(Stated goal)
Arrange every line of the material below as a Markdown table with the columns Row and Line. Number the rows in order and leave out blank lines.

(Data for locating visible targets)

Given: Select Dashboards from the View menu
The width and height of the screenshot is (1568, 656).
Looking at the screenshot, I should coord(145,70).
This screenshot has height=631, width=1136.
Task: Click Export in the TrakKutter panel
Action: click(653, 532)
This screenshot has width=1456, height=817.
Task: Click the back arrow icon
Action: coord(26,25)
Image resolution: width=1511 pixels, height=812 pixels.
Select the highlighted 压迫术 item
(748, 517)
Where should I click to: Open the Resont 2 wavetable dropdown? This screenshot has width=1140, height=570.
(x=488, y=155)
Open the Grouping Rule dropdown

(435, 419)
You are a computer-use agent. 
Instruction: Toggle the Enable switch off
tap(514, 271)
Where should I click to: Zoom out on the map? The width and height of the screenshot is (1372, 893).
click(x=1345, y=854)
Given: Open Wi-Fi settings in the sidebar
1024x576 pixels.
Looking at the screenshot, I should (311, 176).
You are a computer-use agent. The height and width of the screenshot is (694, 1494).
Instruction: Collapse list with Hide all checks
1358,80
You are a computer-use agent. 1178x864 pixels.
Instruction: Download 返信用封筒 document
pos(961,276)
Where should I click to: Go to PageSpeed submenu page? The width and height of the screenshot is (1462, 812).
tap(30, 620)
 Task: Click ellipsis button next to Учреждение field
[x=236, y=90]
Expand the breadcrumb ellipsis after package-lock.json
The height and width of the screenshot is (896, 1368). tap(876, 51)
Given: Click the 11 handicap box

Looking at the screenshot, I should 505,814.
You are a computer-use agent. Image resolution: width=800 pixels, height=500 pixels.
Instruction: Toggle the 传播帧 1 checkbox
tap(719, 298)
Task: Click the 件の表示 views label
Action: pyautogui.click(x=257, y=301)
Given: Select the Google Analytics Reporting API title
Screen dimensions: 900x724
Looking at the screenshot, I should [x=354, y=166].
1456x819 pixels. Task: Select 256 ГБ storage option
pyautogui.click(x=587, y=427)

(Answer to the task)
| Row | Line |
|---|---|
| 1 | Given: Select Dashboards from the View menu |
| 2 | The width and height of the screenshot is (1568, 656). |
| 3 | Looking at the screenshot, I should coord(145,70). |
| 4 | This screenshot has height=631, width=1136. |
| 5 | Task: Click Export in the TrakKutter panel |
| 6 | Action: click(653, 532) |
| 7 | This screenshot has width=1456, height=817. |
| 8 | Task: Click the back arrow icon |
| 9 | Action: coord(26,25) |
| 10 | Image resolution: width=1511 pixels, height=812 pixels. |
| 11 | Select the highlighted 压迫术 item |
| 12 | (748, 517) |
| 13 | Where should I click to: Open the Resont 2 wavetable dropdown? This screenshot has width=1140, height=570. |
| 14 | (x=488, y=155) |
| 15 | Open the Grouping Rule dropdown |
| 16 | (435, 419) |
| 17 | You are a computer-use agent.  |
| 18 | Instruction: Toggle the Enable switch off |
| 19 | tap(514, 271) |
| 20 | Where should I click to: Zoom out on the map? The width and height of the screenshot is (1372, 893). |
| 21 | click(x=1345, y=854) |
| 22 | Given: Open Wi-Fi settings in the sidebar |
| 23 | 1024x576 pixels. |
| 24 | Looking at the screenshot, I should (311, 176). |
| 25 | You are a computer-use agent. The height and width of the screenshot is (694, 1494). |
| 26 | Instruction: Collapse list with Hide all checks |
| 27 | 1358,80 |
| 28 | You are a computer-use agent. 1178x864 pixels. |
| 29 | Instruction: Download 返信用封筒 document |
| 30 | pos(961,276) |
| 31 | Where should I click to: Go to PageSpeed submenu page? The width and height of the screenshot is (1462, 812). |
| 32 | tap(30, 620) |
| 33 |  Task: Click ellipsis button next to Учреждение field |
| 34 | [x=236, y=90] |
| 35 | Expand the breadcrumb ellipsis after package-lock.json |
| 36 | The height and width of the screenshot is (896, 1368). tap(876, 51) |
| 37 | Given: Click the 11 handicap box |
| 38 | Looking at the screenshot, I should 505,814. |
| 39 | You are a computer-use agent. Image resolution: width=800 pixels, height=500 pixels. |
| 40 | Instruction: Toggle the 传播帧 1 checkbox |
| 41 | tap(719, 298) |
| 42 | Task: Click the 件の表示 views label |
| 43 | Action: pyautogui.click(x=257, y=301) |
| 44 | Given: Select the Google Analytics Reporting API title |
| 45 | Screen dimensions: 900x724 |
| 46 | Looking at the screenshot, I should [x=354, y=166]. |
| 47 | 1456x819 pixels. Task: Select 256 ГБ storage option |
| 48 | pyautogui.click(x=587, y=427) |